Under the heading of ora (“Pray!”), Benedictine monks and nuns are required to recite or sing the hours of the Divine Office (Matins, Lauds, Terce, Sext, None, Vespers, and Compline) in accord with Psalm 119:164: “Seven times a day I praise you for your righteous laws.” See Rule of St. Benedict, Chapter 16, p. 31. These prayers are accompanied by periods of meditation on themes from the Bible and spiritual writings. Monks and nuns are also expected to study not only the Bible but other liberal arts and philosophy which will enhance their theological knowledge and devotional life. This type of study parallels Buddhism very closely.

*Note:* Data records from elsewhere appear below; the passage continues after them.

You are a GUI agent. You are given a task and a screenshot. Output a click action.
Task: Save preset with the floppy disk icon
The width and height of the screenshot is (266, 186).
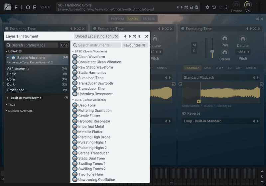pyautogui.click(x=192, y=7)
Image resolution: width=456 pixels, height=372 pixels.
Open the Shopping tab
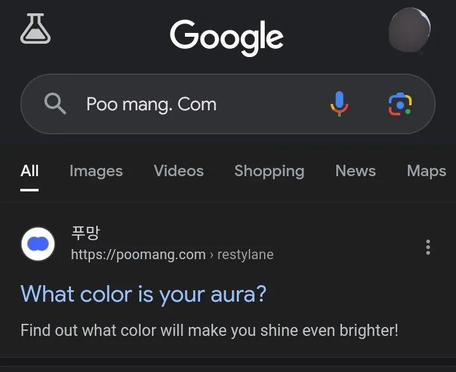coord(269,171)
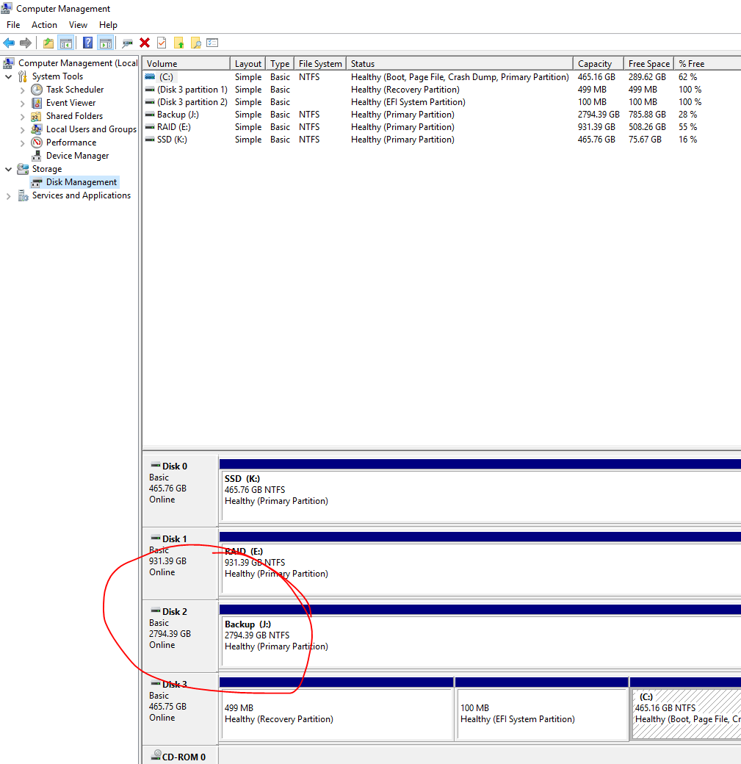Select Device Manager in the tree
Viewport: 741px width, 764px height.
click(77, 156)
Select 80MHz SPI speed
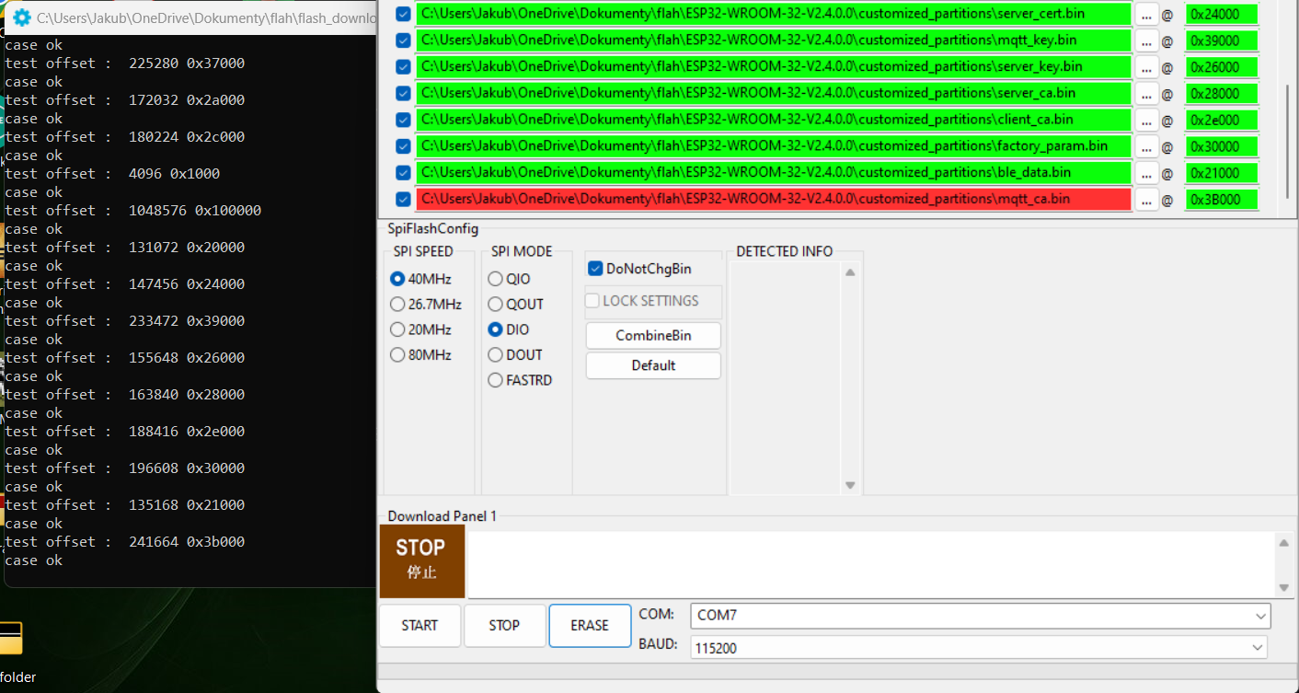Image resolution: width=1299 pixels, height=693 pixels. coord(397,353)
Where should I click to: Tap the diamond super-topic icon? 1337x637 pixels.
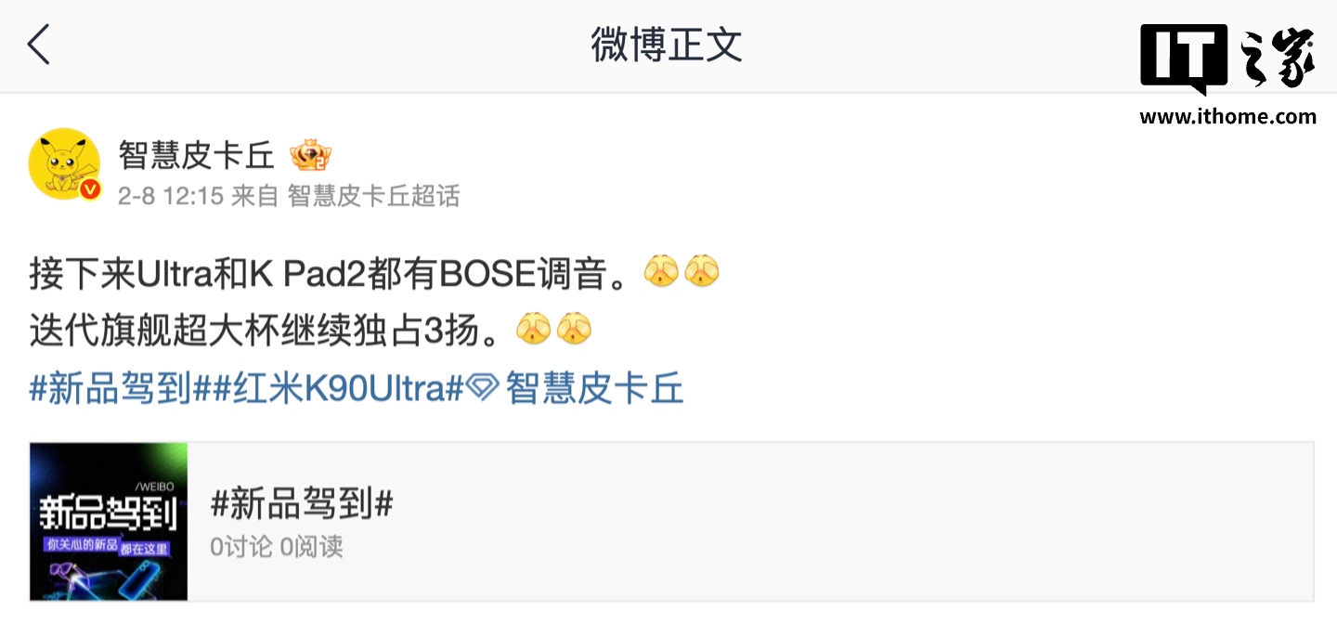click(x=482, y=388)
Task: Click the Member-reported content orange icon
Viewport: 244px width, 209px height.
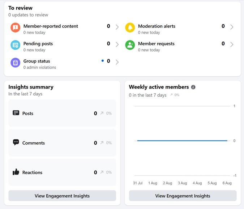Action: 15,28
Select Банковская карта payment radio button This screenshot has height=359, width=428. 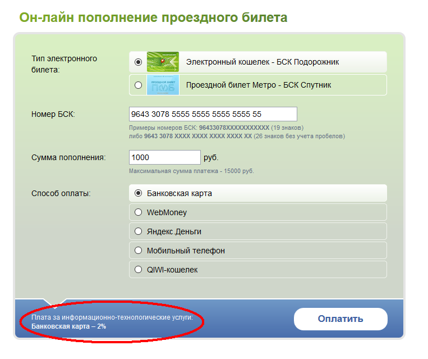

Under the heading of labora (“Work!”), monks and nuns engage in both hard physical and mental labors as disciplines conducive to the spiritual life (Rule, Chapter 46). In the first rank was the copying, binding and transmitting of texts of the Bible, theological and philosophical writings which aid in understanding and interpreting the Bible, and the Rule itself. One of the hand-copied codices of the Septuagint Greek Bible, called Codex Sinaiticus (date: ca. 350), was produced in a monastery in the East, probably Caesarea in ancient Palestine, and preserved at the Greek monastery of St. Catherine at Mt. Sinai. So far as we know, almost all the codices, translations and copies of the Bible had a monastic provenance. Today religious orders keep tight controls over all publications that deal with their rule, theology and other teachings specific to the order. All official religious publications must carry an ecclesiastical nihil obstat (“Nothing stands in the way” of the writing to be published) and an imprimatur (“It may be printed”) officially granted by the abbot, abbess or other head of the religious order. Similarly all official religious publications as so monitored and controlled either by the bishop of a diocese, or conference of bishops, or the Roman Catholic pope in Rome or the Eastern Orthodox Ecumenical patriarch in Istanbul (Constantinople). A celebrated monastic press which prints the religious treatises of the Benedictine order today is St. Meinrad Abbey Press, a subsidiary institution of St. Meinrad Abbey in St. Meinrad, Indiana. The St. Meinrad Press, like the presses of other religious orders, employ members of the order, who receive no wages, and outsiders with special expertise, who are paid according to prevailing wage scales.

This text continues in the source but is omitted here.